EXERCISE DATA:
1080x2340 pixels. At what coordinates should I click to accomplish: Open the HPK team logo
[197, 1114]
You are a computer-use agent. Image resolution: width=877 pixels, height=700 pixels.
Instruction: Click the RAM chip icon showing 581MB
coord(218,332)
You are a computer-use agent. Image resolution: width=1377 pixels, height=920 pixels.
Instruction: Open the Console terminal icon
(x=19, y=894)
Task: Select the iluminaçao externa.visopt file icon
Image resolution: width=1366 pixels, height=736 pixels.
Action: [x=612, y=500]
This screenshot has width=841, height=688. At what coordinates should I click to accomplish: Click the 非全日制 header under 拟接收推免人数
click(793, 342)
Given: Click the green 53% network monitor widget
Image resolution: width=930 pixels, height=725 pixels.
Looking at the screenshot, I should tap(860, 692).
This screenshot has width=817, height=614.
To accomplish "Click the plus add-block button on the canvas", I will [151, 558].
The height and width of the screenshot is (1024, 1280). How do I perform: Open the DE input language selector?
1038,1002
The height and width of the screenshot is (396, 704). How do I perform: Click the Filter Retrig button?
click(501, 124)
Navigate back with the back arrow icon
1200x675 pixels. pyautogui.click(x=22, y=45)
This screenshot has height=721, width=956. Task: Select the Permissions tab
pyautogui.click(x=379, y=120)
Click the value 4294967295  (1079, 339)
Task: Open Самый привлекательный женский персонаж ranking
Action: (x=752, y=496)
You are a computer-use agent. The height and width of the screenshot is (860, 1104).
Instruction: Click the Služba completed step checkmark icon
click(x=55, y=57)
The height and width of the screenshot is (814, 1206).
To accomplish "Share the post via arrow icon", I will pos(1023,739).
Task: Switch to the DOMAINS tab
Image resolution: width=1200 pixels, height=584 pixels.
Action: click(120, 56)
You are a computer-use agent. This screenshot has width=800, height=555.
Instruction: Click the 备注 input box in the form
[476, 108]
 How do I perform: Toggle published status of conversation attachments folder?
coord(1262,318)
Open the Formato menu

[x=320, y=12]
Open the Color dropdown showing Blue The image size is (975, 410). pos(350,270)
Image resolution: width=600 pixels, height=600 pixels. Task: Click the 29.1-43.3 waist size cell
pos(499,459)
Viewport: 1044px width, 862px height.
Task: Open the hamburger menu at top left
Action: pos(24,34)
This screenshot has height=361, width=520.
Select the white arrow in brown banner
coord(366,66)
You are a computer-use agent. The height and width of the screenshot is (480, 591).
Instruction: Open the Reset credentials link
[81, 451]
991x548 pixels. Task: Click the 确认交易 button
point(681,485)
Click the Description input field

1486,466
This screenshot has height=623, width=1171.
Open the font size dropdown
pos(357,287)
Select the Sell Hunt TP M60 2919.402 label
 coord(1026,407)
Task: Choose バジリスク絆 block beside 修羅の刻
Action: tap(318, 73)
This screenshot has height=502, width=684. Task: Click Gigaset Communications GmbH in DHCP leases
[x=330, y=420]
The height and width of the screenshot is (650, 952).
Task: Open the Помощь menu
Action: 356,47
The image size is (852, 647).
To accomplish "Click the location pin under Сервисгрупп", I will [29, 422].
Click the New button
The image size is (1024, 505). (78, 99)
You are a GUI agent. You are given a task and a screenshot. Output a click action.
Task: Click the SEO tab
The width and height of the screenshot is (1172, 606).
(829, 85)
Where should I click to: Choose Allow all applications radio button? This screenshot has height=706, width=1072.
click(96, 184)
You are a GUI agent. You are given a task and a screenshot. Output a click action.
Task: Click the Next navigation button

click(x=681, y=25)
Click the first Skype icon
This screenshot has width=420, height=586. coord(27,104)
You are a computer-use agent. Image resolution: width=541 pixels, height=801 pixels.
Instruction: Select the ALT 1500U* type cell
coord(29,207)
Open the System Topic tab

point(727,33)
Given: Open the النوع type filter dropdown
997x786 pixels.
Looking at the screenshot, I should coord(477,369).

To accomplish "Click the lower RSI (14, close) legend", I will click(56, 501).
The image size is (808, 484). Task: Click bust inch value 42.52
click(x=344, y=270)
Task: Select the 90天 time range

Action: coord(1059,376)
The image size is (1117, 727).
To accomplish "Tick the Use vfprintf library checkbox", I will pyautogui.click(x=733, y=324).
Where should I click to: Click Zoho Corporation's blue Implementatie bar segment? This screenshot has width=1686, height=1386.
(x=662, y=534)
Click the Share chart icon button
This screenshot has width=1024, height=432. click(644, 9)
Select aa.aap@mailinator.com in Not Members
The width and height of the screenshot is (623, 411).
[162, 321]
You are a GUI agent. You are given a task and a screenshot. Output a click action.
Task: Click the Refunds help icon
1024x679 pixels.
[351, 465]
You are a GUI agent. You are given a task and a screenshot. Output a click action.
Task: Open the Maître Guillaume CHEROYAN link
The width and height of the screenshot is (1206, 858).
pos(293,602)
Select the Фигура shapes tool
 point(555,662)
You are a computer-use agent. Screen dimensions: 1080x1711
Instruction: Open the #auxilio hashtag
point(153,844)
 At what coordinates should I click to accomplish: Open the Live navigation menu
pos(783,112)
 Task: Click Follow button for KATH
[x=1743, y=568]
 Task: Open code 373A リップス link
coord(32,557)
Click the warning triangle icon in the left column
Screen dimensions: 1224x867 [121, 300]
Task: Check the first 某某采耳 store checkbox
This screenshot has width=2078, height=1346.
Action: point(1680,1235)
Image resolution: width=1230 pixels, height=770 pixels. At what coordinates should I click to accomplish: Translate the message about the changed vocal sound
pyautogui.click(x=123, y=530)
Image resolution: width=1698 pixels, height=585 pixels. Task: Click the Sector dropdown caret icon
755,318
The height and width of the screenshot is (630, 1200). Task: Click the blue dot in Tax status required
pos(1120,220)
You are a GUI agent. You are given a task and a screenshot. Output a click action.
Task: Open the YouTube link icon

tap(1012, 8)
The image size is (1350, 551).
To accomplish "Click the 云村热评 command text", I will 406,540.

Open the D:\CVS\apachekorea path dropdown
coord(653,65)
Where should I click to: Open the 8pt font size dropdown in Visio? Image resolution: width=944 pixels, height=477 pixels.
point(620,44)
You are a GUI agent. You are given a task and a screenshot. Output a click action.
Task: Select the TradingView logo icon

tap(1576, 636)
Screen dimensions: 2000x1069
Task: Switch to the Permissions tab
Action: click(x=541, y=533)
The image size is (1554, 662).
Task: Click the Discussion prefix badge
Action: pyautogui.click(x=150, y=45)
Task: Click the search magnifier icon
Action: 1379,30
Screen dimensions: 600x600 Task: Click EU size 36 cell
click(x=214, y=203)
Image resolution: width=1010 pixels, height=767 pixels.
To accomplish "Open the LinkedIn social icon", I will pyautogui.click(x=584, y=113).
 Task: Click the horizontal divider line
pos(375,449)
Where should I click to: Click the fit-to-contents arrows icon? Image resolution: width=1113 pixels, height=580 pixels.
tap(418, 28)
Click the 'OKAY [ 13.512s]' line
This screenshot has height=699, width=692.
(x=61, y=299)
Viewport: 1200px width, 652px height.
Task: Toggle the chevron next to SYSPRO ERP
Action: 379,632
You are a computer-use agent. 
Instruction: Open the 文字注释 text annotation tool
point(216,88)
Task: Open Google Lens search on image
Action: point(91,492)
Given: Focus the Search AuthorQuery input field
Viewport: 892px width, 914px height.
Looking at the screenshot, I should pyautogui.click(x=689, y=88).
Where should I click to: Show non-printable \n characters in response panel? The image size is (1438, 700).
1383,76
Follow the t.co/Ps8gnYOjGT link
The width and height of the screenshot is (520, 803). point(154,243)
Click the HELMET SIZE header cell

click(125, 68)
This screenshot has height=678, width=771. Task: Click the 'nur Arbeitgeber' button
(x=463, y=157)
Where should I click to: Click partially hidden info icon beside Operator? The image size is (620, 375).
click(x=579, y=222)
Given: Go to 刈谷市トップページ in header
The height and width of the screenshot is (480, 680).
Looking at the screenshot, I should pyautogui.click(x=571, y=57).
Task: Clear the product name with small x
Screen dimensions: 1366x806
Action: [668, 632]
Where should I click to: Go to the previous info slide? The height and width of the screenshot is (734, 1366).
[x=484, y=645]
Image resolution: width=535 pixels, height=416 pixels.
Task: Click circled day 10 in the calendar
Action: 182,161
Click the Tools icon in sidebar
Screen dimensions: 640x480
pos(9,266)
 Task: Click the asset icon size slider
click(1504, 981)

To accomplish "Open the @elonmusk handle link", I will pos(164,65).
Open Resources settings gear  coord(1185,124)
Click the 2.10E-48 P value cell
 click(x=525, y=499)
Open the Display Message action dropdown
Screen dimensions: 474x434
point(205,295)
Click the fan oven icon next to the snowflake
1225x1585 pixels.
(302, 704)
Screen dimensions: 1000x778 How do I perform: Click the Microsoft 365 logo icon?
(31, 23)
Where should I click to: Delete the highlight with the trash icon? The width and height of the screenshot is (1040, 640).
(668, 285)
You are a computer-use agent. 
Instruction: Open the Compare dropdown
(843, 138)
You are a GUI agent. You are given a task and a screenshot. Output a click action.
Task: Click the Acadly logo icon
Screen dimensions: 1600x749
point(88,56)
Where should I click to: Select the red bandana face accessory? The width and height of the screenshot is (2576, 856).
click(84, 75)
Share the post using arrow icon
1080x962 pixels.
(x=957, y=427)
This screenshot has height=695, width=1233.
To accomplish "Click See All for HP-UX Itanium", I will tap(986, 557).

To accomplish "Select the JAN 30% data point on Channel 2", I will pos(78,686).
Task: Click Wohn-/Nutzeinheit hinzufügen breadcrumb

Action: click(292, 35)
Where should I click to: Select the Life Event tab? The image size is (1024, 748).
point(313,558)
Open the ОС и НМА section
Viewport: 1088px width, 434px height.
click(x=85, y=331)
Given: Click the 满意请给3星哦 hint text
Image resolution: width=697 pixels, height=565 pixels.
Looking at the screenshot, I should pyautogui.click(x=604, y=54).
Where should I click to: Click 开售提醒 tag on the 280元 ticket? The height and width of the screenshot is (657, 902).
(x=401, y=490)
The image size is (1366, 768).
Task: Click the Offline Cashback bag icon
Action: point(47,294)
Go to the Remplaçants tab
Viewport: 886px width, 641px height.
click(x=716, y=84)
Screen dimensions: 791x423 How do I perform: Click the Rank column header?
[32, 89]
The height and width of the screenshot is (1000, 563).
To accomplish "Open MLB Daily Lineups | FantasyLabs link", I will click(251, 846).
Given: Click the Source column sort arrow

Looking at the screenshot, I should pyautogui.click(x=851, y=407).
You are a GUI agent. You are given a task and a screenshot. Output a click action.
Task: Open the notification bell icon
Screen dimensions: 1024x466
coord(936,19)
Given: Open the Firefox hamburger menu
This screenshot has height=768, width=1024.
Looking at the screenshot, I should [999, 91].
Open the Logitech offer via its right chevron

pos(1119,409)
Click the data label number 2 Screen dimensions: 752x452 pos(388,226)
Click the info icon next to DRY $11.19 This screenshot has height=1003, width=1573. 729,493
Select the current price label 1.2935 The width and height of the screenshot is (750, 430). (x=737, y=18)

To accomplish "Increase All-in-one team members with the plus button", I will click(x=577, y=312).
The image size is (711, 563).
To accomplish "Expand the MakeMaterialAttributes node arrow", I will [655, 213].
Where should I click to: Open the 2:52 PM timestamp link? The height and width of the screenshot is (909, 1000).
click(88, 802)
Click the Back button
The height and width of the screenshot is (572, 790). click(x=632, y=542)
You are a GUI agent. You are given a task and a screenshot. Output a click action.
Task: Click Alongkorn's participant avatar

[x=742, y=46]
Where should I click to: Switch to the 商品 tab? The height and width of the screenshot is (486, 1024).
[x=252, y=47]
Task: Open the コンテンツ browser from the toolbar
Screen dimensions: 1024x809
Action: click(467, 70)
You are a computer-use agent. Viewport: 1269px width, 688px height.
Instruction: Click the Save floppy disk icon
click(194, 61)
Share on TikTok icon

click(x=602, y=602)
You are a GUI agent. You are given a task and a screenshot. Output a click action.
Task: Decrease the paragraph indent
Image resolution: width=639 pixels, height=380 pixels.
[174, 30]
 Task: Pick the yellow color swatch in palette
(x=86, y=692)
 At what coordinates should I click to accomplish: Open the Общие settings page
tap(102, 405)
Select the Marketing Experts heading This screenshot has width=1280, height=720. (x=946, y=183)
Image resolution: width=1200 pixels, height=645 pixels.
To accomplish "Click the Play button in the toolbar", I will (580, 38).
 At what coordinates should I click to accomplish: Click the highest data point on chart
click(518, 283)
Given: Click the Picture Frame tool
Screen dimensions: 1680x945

EXERCISE OBJECTIVE:
In the listing above, please copy exactly the lines from the first through the one that contains "Open the Color", and no others.

YOUR RESPONSE:
1080x2340 pixels. At what coordinates should I click to accomplish: Open the HPK team logo
[197, 1114]
You are a computer-use agent. Image resolution: width=877 pixels, height=700 pixels.
Instruction: Click the RAM chip icon showing 581MB
coord(218,332)
You are a computer-use agent. Image resolution: width=1377 pixels, height=920 pixels.
Instruction: Open the Console terminal icon
(x=19, y=894)
Task: Select the iluminaçao externa.visopt file icon
Image resolution: width=1366 pixels, height=736 pixels.
Action: [x=612, y=500]
This screenshot has width=841, height=688. At what coordinates should I click to accomplish: Click the 非全日制 header under 拟接收推免人数
click(793, 342)
Given: Click the green 53% network monitor widget
Image resolution: width=930 pixels, height=725 pixels.
Looking at the screenshot, I should tap(860, 692).
This screenshot has width=817, height=614.
To accomplish "Click the plus add-block button on the canvas", I will [151, 558].
The height and width of the screenshot is (1024, 1280). How do I perform: Open the DE input language selector?
1038,1002
The height and width of the screenshot is (396, 704). How do I perform: Click the Filter Retrig button?
click(501, 124)
Navigate back with the back arrow icon
1200x675 pixels. pyautogui.click(x=22, y=45)
This screenshot has height=721, width=956. Task: Select the Permissions tab
pyautogui.click(x=379, y=120)
Click the value 4294967295  (1079, 339)
Task: Open Самый привлекательный женский персонаж ranking
Action: (x=752, y=496)
You are a computer-use agent. The height and width of the screenshot is (860, 1104).
Instruction: Click the Služba completed step checkmark icon
click(x=55, y=57)
The height and width of the screenshot is (814, 1206).
To accomplish "Share the post via arrow icon", I will pos(1023,739).
Task: Switch to the DOMAINS tab
Image resolution: width=1200 pixels, height=584 pixels.
Action: click(120, 56)
You are a computer-use agent. This screenshot has width=800, height=555.
Instruction: Click the 备注 input box in the form
[476, 108]
 How do I perform: Toggle published status of conversation attachments folder?
coord(1262,318)
Open the Formato menu

[x=320, y=12]
Open the Color dropdown showing Blue The image size is (975, 410). pos(350,270)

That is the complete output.